> [Page text]:
In an accompanying editorial,[2] Dr Themistocles L Assimes (Stanford University School of Medicine, Palo Alto, CA) and Dr David M Herrington (Wake Forest School of Medicine, Winston-Salem, NC) caution that the study “highlights how much more needs to be done to translate knowledge of genetic risk into our ultimate goal of eradication of cardiovascular disease.”

This genetic risk score, they write, “is not the first, nor will it be the last to demonstrate incremental risk prediction over earlier risk models. The challenge now is less about finding additional improvements in prediction and more about whether clinicians and patients armed with this additional information are able to make decisions that produce fewer events.”

A 182-Variant Genetic Risk Score

The researchers calculated a genetic risk score based on the presence of 182 independent high-risk variants in 111,418 participants in the UK Biobank cohort, who were aged 40 to 69 years when recruited from 2006 to 2010.

Of those in the cohort, 96 persons (77 men and 19 women) were identified with early-onset obstructive CAD, defined as self-reported MI or angina and a history of coronary revascularization at age 40 years or younger for men and 45 years or younger for women.

The early-onset CAD group, compared with the remaining participants, who acted as controls, showed a significantly higher mean multigene genetic risk score (11.21 vs 10.88; P<0.0001).

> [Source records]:
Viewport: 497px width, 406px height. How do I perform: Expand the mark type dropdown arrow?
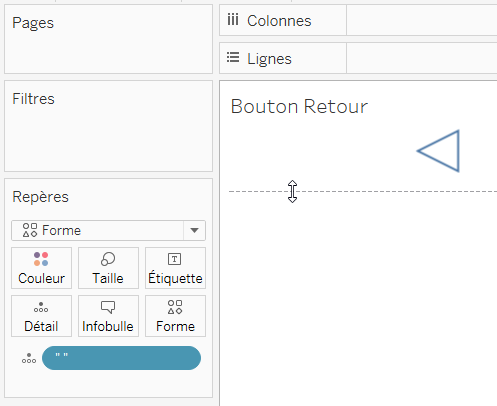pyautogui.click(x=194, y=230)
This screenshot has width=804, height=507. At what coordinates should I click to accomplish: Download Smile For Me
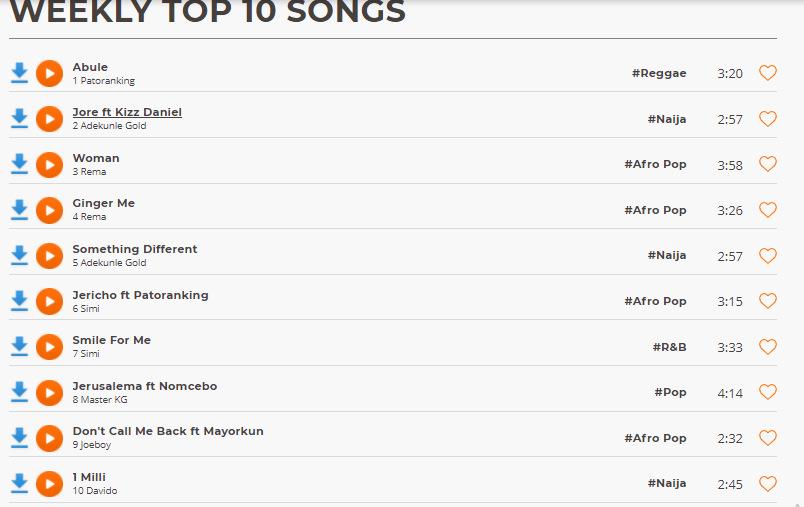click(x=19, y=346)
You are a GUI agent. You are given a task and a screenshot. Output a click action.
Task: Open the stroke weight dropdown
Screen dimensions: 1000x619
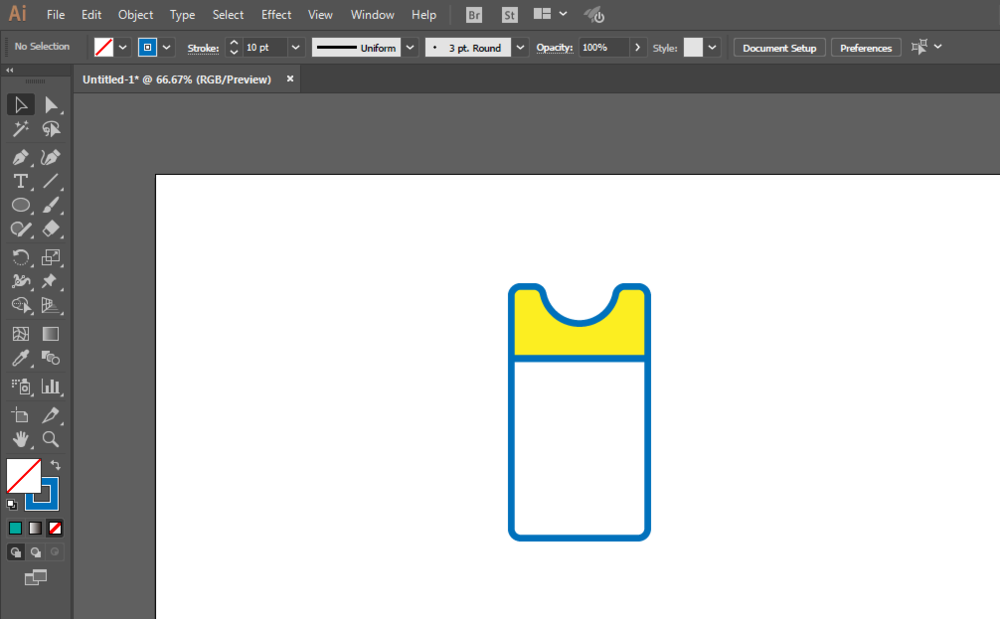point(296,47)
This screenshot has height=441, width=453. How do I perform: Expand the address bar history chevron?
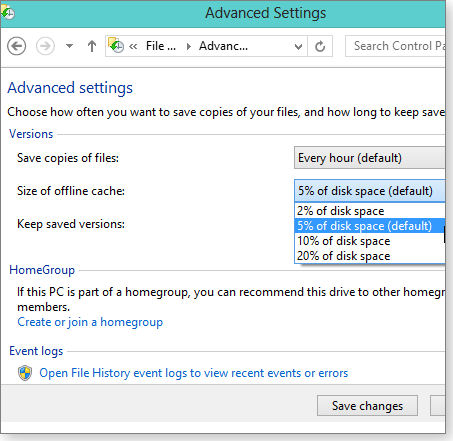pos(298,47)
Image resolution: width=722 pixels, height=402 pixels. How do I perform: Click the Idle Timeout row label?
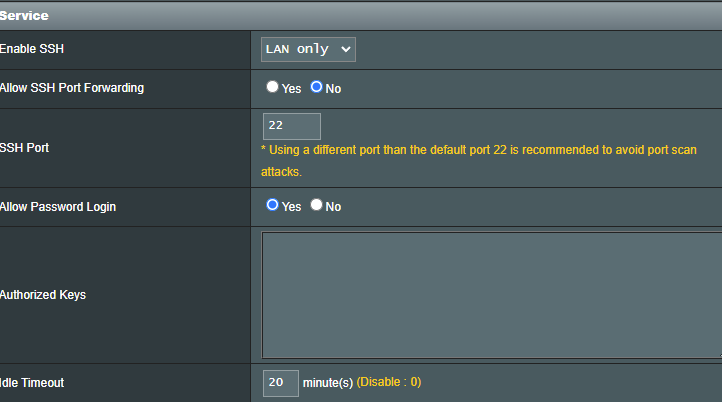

> [Task item]:
In the text on the genetic risk score study, how many people in the early-onset obstructive CAD group were men and how many were women?

> [Expected answer]:
77 men and 19 women.